If Bob and Janice are CentOS/RHEL (or using a Vagrant VM running Linux), this is pretty easy. But many FISMA-naive developers in DC these days are on OS X or even Windows. So I'm trying to understand how I can create a simple install process that works cross-platform. The cross-platform install at BEST would install the appropriate open source scanning tool for the platform. If that is too hard right now, then at least the install process should fail gracefully and encourage the individual to use virtual machines.

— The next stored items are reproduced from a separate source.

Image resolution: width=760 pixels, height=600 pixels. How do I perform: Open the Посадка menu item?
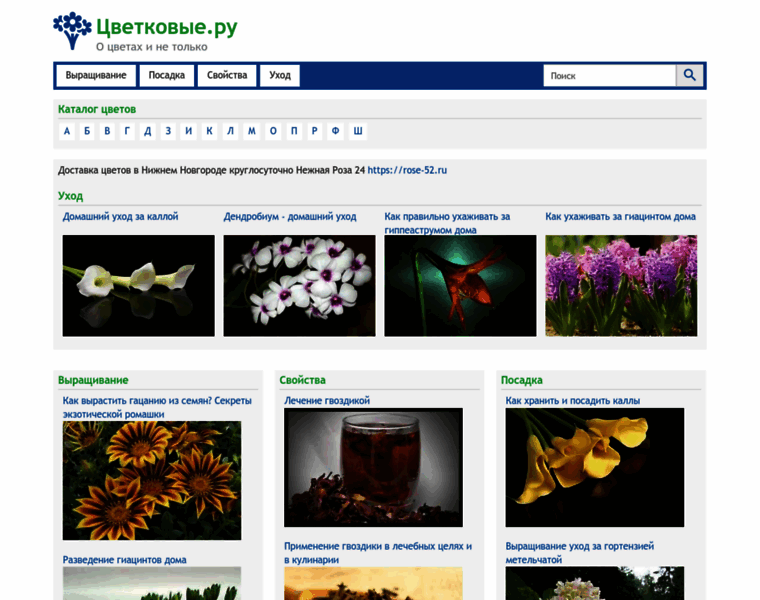[x=167, y=76]
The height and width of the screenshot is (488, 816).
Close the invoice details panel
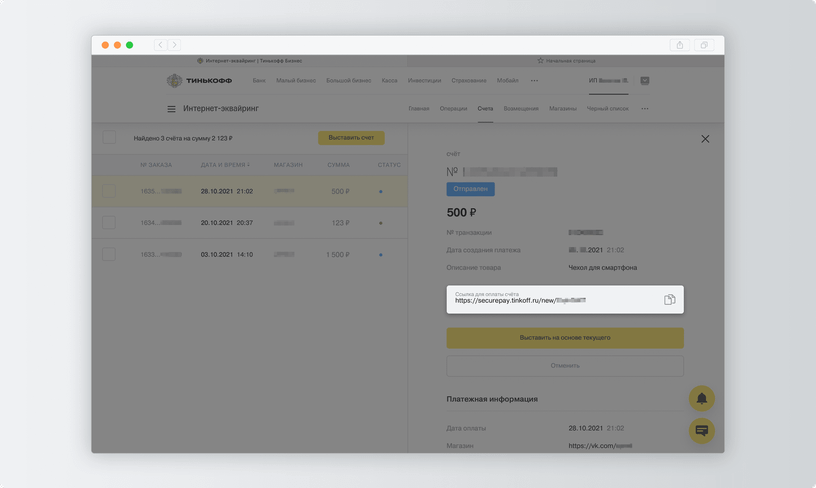click(705, 139)
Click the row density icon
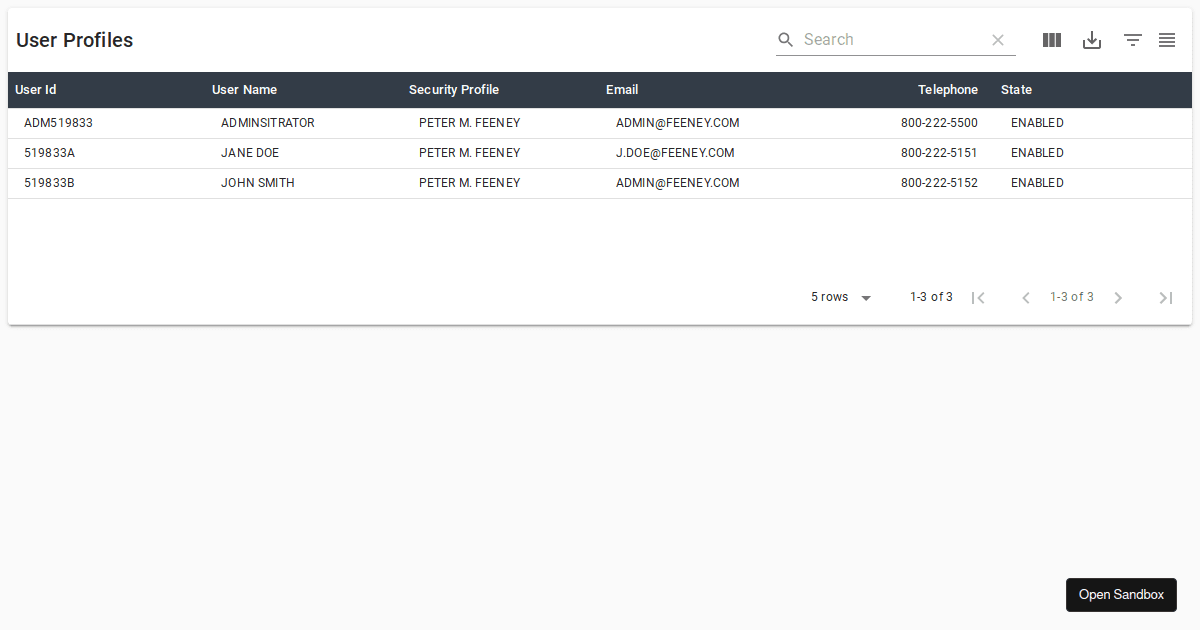 coord(1166,39)
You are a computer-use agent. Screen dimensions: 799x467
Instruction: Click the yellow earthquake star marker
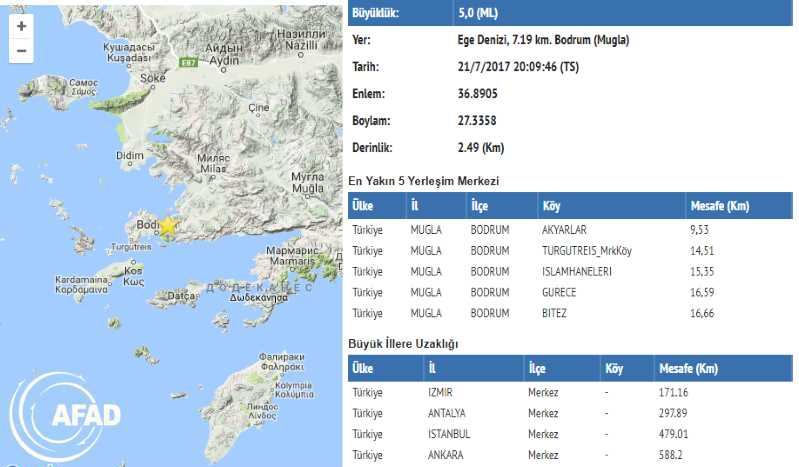pos(168,226)
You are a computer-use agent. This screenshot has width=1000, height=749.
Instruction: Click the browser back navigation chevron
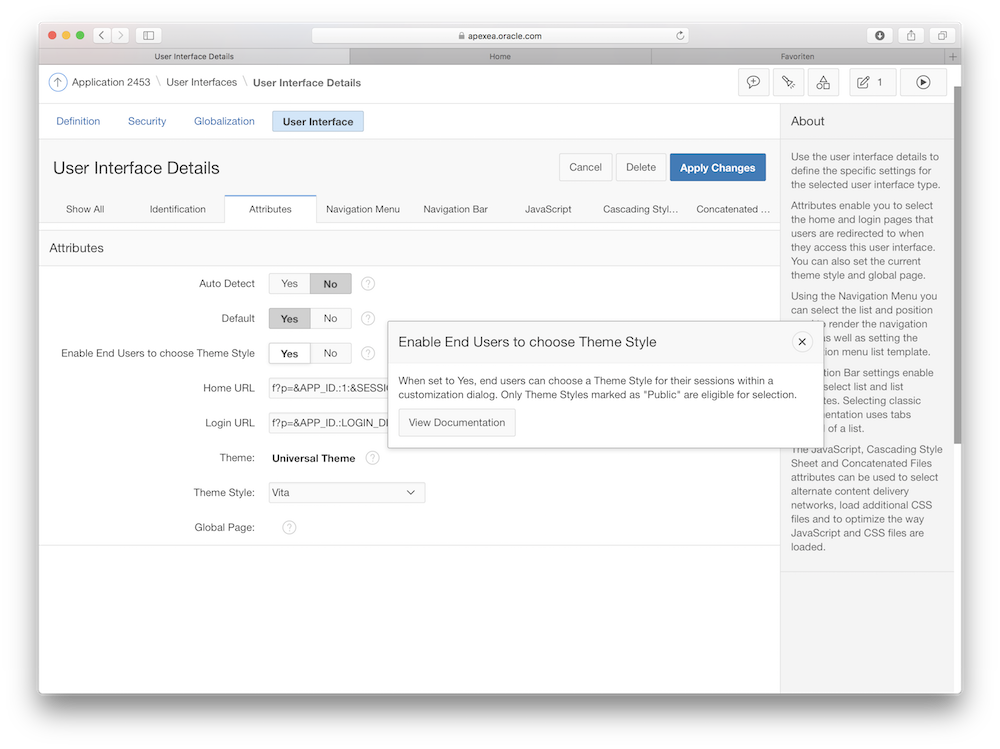[x=101, y=34]
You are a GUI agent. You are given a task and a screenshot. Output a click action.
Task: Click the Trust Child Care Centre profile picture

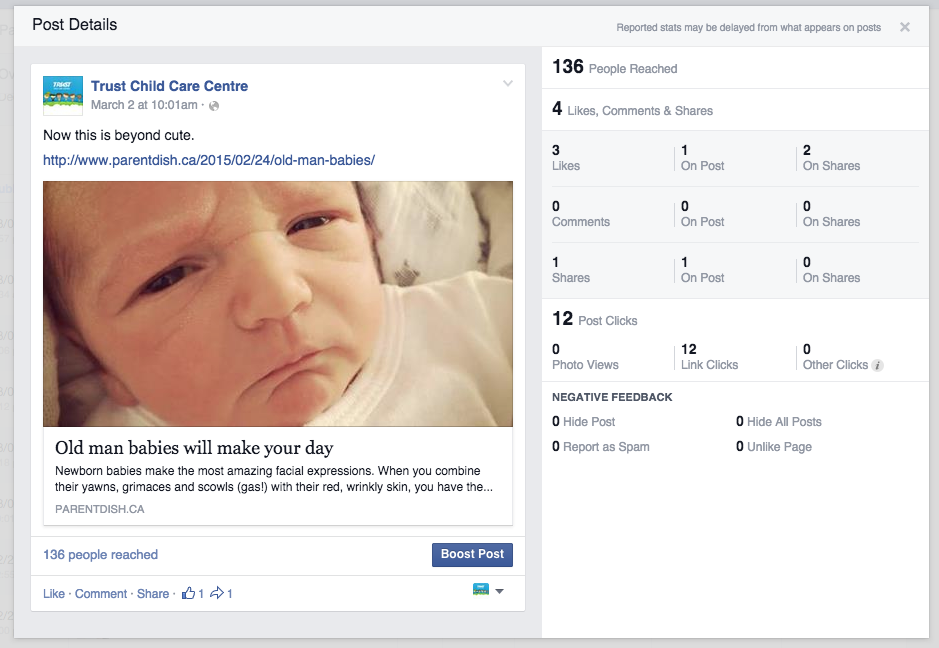pyautogui.click(x=63, y=95)
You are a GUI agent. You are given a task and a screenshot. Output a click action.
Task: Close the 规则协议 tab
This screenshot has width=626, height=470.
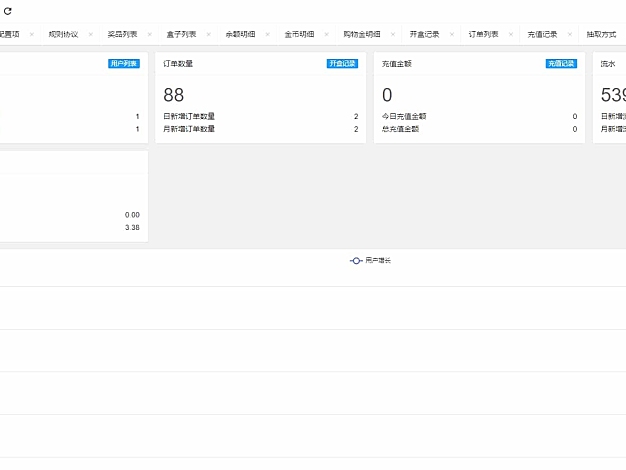coord(90,34)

Greg Elin personal cell: 917-304-3488 personal email: greg@fotonotes.net email: gregelin@gitmachines.com
On Thu, May 22, 2014 at 11:25 AM, Steve Grubb sgrubb@redhat.com wrote:
Hello,
On Wed, 21 May 2014 18:07:27 -0400 Greg Elin gregelin@gitmachines.com wrote:
Has anyone tried to install openSCAP on OS-X?
Openscap is portable to other platforms in that the gnu autotools is the foundation of the build system. The libraries it uses are portable. There is support for everything required of SCAP 1.2 except OCIL.
That said, there are some deficiencies. Openscap is designed to be modular. To add a new test, you write an OVAL probe which is really simple. You fill in a structure and exit. Each probe is essentially a process spun-up on demand as the content is evaluated.
What is needed is someone that cares about a platform to contribute probes. The openscap developers have done the bulk of the work. It should be a couple hours/days of someone's time if they wanted to help the SCAP community by sending some code for porting to other platforms. We would welcome code enabling Windows, Android, OSX, or any other platform.
-Steve
scap-security-guide mailing list scap-security-guide@lists.fedorahosted.org https://lists.fedorahosted.org/mailman/listinfo/scap-security-guide
On 05/22/2014 12:07 AM, Greg Elin wrote:
Has anyone tried to install openSCAP on OS-X?
If I had a OS-X, I would try OpenSCAP.
Perhaps there were people who already tried. None of them has returned to the community with a patch or bug report. Hence, so far I can assume OpenSCAP works well on OS-X.
Best regards,
Simon,
Do you happy to know how they installed OpenSCAP on OA X?
Build from source? Mac ports?
Greg Elin P: 917-304-3488 E: gregelin@gitmachines.com
Sent from my iPhone
On May 23, 2014, at 2:56 AM, Simon Lukasik isimluk@fedoraproject.org wrote:
On 05/22/2014 12:07 AM, Greg Elin wrote: Has anyone tried to install openSCAP on OS-X?
If I had a OS-X, I would try OpenSCAP.
Perhaps there were people who already tried. None of them has returned to the community with a patch or bug report. Hence, so far I can assume OpenSCAP works well on OS-X.
Best regards,
-- Simon Lukasik Security Technologies _______________________________________________ scap-security-guide mailing list scap-security-guide@lists.fedorahosted.org https://lists.fedorahosted.org/mailman/listinfo/scap-security-guide
On Friday, May 23, 2014 01:32:44 PM Greg Elin wrote:
Do you happy to know how they installed OpenSCAP on OA X?
I think he was saying that theoretically there could be people that have installed it on OSX.
Build from source? Mac ports?
Build from sources would be most likely way. There are some signs that people have been looking into it:
https://www.redhat.com/archives/open-scap-list/2011-October/msg00007.html
Google gives other hits, too. While all of the upper layers should be fine, there are no OSX specific probes. Anything in the unix schema _ought_ to work assuming libraries are ported.